*** SUPPLIED MATERIAL
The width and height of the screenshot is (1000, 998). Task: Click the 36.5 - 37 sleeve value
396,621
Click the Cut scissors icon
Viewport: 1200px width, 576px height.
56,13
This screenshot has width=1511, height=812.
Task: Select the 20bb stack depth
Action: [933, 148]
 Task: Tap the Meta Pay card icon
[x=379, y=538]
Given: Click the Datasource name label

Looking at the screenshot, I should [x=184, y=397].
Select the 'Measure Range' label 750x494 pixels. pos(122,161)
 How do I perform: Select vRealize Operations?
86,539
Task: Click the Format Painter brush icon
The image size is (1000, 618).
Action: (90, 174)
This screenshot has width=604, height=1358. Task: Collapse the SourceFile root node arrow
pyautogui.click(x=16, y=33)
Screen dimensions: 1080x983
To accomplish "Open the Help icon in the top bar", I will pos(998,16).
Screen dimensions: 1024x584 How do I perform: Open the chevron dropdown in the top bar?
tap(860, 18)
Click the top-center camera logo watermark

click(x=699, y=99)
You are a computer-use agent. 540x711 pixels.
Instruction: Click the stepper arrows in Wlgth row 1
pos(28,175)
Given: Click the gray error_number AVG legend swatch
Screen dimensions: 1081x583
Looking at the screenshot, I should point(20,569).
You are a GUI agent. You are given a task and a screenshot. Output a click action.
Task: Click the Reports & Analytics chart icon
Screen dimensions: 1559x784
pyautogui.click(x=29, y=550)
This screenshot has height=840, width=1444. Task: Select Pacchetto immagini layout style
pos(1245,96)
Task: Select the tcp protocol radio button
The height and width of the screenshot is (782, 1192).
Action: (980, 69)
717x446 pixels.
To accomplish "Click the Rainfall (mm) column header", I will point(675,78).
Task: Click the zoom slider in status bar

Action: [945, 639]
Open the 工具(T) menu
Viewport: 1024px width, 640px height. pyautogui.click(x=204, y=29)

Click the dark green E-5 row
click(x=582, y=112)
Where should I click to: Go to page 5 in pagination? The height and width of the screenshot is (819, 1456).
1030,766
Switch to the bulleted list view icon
******
■ **INSTRUCTIONS TO FOLLOW**
Gather each line of the records above that contains the string "screenshot", matching case exactly.

■ **RESPONSE BELOW**
The width and height of the screenshot is (1000, 998). Task: Click the 36.5 - 37 sleeve value
This screenshot has width=1511, height=812.
Looking at the screenshot, I should [x=184, y=397].
This screenshot has width=604, height=1358. Task: Collapse the SourceFile root node arrow
Looking at the screenshot, I should point(20,569).
You are a GUI agent. You are given a task and a screenshot. Output a click action.
This screenshot has height=840, width=1444. Task: Select Pacchetto immagini layout style
The height and width of the screenshot is (782, 1192).
Where should I click to: Go to page 5 in pagination? The height and width of the screenshot is (819, 1456).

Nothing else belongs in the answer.